[Haskell-i18n] Unicode in source

21 Aug 2002 12:53:44 +0200

"Simon Marlow" <simonmar@microsoft.com> writes:

>> for Unicode characters, with the first form being applicable to code
>> points below 64K, and the second to all of Unicode.

> There are several problems with using this kind of encoding in source
> files, as pointed out by Sven Moritz Hallberg (indentation, syntax
> ambiguities, etc.), so I'd prefer to stick to standard encodings such as
> UTF-8 for source files.  

So, in essence, we remove the \uHHHH paragraph from 2.1 in the report?

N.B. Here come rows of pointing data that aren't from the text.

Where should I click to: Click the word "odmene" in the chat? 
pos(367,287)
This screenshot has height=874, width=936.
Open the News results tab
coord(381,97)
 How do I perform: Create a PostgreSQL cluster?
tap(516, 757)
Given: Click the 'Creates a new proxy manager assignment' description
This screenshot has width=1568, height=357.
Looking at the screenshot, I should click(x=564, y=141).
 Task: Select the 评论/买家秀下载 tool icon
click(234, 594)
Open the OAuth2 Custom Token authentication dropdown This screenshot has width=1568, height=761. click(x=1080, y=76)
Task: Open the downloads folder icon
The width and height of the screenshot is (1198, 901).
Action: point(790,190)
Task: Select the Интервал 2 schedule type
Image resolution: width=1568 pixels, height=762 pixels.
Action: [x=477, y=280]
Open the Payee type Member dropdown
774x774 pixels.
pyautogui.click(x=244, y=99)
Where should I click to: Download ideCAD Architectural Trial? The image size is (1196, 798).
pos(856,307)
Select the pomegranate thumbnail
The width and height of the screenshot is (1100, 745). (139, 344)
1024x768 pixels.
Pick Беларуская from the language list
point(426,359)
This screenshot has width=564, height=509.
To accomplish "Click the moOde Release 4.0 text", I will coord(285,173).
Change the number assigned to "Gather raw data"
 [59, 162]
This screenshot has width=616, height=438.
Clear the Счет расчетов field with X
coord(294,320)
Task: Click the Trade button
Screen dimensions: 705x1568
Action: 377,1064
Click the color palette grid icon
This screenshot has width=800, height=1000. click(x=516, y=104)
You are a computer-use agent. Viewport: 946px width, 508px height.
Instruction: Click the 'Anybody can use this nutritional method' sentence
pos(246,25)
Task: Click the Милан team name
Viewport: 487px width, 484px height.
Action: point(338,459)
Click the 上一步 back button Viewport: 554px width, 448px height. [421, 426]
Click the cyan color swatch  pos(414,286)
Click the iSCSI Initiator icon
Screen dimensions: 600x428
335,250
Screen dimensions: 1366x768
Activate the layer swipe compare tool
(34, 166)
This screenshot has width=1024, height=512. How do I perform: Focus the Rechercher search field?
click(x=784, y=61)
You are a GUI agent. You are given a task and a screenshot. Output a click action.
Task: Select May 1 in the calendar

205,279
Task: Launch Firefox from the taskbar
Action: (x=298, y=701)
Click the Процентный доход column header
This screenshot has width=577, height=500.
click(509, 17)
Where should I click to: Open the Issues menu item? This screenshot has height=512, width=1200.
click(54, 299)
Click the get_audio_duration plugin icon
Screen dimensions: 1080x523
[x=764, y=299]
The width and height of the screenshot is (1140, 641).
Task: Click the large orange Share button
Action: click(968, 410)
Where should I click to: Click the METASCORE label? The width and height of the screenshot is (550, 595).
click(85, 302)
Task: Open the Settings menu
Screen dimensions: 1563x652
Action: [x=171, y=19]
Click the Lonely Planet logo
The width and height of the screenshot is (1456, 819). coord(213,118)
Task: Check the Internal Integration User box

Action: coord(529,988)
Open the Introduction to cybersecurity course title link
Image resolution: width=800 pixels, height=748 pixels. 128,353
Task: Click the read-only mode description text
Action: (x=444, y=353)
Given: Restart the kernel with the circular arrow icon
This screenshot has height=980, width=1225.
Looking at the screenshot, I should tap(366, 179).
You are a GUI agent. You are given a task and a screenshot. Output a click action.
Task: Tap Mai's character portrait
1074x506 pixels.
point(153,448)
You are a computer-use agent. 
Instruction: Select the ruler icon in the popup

I'm not sure it wouldn't be nice to have a way to specify Unicode
characters in identifiers, but if you propose to postpone it until and
if it becomes a problem, I have no problems with that.

Note that editors will probably display unknown characters as \NNNN or
similar escape codes, this will break (visible) layout anyway.

> (aside: aren't there problems with Unicode not being a fixed-width
> character set?  Some characters are expected to combine with others to
> form a glyph, there are multiple versions of some characters with
> different widths, there are several widths of space, etc.)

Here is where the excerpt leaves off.